AUSGANGSTEXT »

....

23.04.14

Die Reise ins Labyrinth (USA 1986)


Die 1980er Jahre waren mit Abstand die fantasievollsten der amerikanischen Kinogeschichte. Nirgendwo sonst finden sich so viele Abenteuer- und bunte Kinderfilme. Genüsslich loteten die Filmemacher die von STAR WARS und Industrial Light and Magic neu gesteckten Effektgrenzen aus, um nie gesehene Filmwelten auf die Leinwand zu bringen.
1986 entstand dabei ein besonderes Schwergewicht: Unter der Regie von Muppet-Schöpfer Jim Henson, produziert von George Lucas und unter Mitarbeit des sich immer neu erfindenden David Bowie wurde eine ganze Generation von Kindern hineingezogen, ins LABYRINTH!
 
TM & © 1986, 2007 The Jim Henson Company. LABYRINTH mark & logo are trademarks of The Jim Henson Company. LABYRINTH characters © 1986 Labyrinth Enterprises. All Rights Reserved.

....

BEREITGESTELLTE ANGABEN »
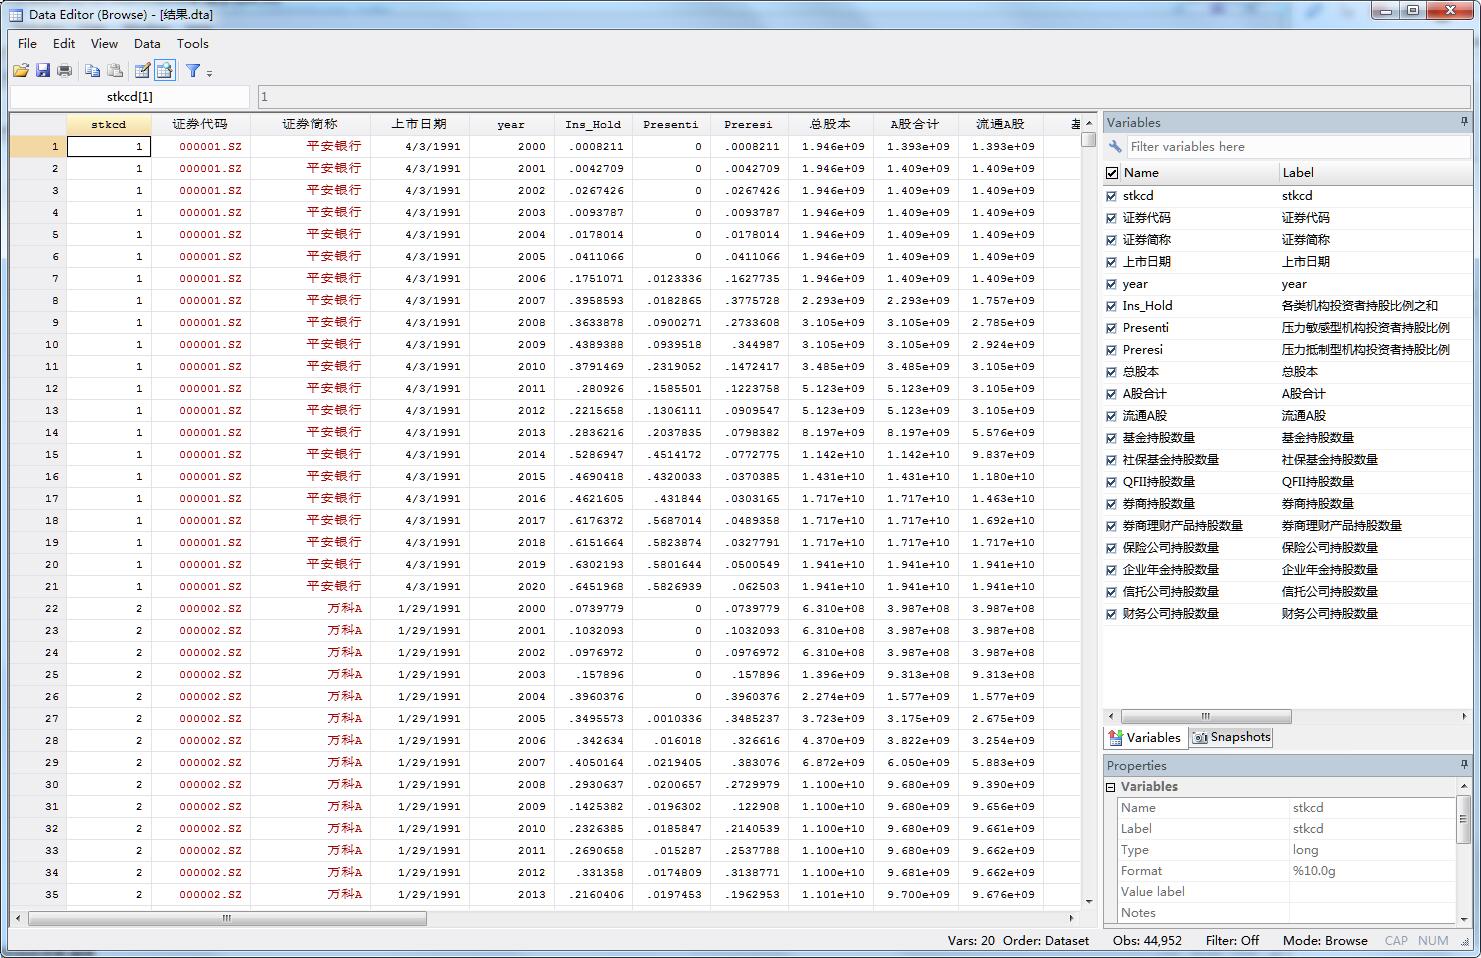Image resolution: width=1481 pixels, height=958 pixels.
Task: Open the toolbar overflow options arrow
Action: click(209, 72)
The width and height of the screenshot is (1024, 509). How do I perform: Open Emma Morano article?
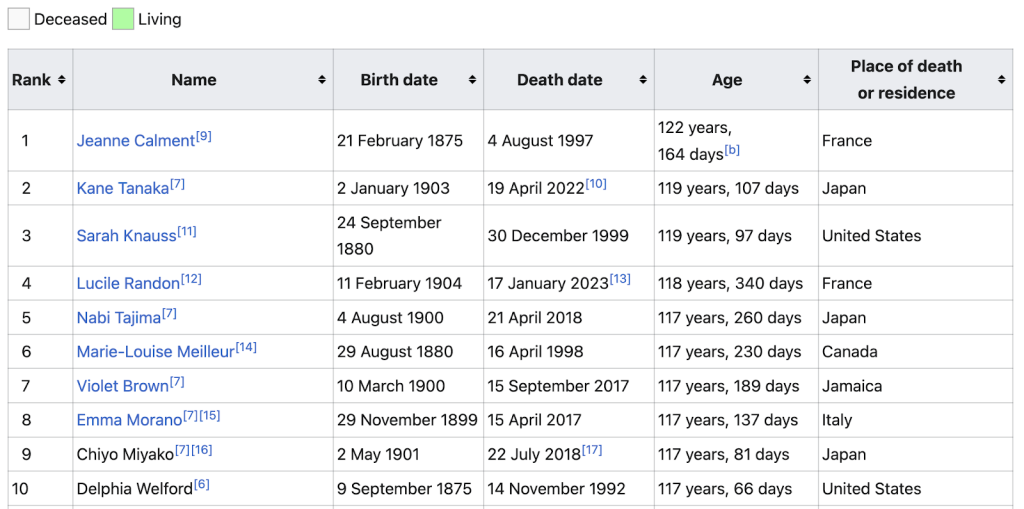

....

ARBEITSANWEISUNGEN »
[1] Gib einen Abschnitt aus dem Text über den Film Labyrinth wörtlich wieder. Setze bei den Worten „Die Reise ins“ ein und ende nach „hineingezogen, ins LABYRINTH!“.
[2] Führe den Text über den Film Labyrinth im Anschluss an seinen letzten Satz fort.
Die Zeilen sind eigenständiges Material und gehören nicht zum Text über den Film Labyrinth.

DIE LÖSUNGEN »
[1]
Die Reise ins Labyrinth (USA 1986)


Die 1980er Jahre waren mit Abstand die fantasievollsten der amerikanischen Kinogeschichte. Nirgendwo sonst finden sich so viele Abenteuer- und bunte Kinderfilme. Genüsslich loteten die Filmemacher die von STAR WARS und Industrial Light and Magic neu gesteckten Effektgrenzen aus, um nie gesehene Filmwelten auf die Leinwand zu bringen.
1986 entstand dabei ein besonderes Schwergewicht: Unter der Regie von Muppet-Schöpfer Jim Henson, produziert von George Lucas und unter Mitarbeit des sich immer neu erfindenden David Bowie wurde eine ganze Generation von Kindern hineingezogen, ins LABYRINTH!

[2]
Marcos Blick:

DIE REISE INS LABYRINTH ist wohl der kreativste und zauberhafteste Film der an kreativen und zauberhaften Filmen reich gesegneten 80er Jahre. Gerade zur Mitte des Jahrzehnts standen Filme wie LEGENDE, DER TAG DES FALKEN oder WILLOW hoch im Kurs. Einige Jahre zuvor, 1982 nämlich, bewies DAS LETZTE EINHORN zwar, wie zauberhaft Kinderfilme sein können, musste aber noch auf Animationstechnik zurückgreifen.
Im selben Jahr zeigte Jim Henson bereits, welche Möglichkeiten seine Muppets noch besaßen, außer bepelzt durch ihr Varieté-Theater zu tanzen: DER DUNKLE KRISTALL gilt bis heute nicht nur als besonders visueller Märchenfilm, sondern auch als Vorreiter für Henson’s Labyrinth – in mehr als nur einer Hinsicht.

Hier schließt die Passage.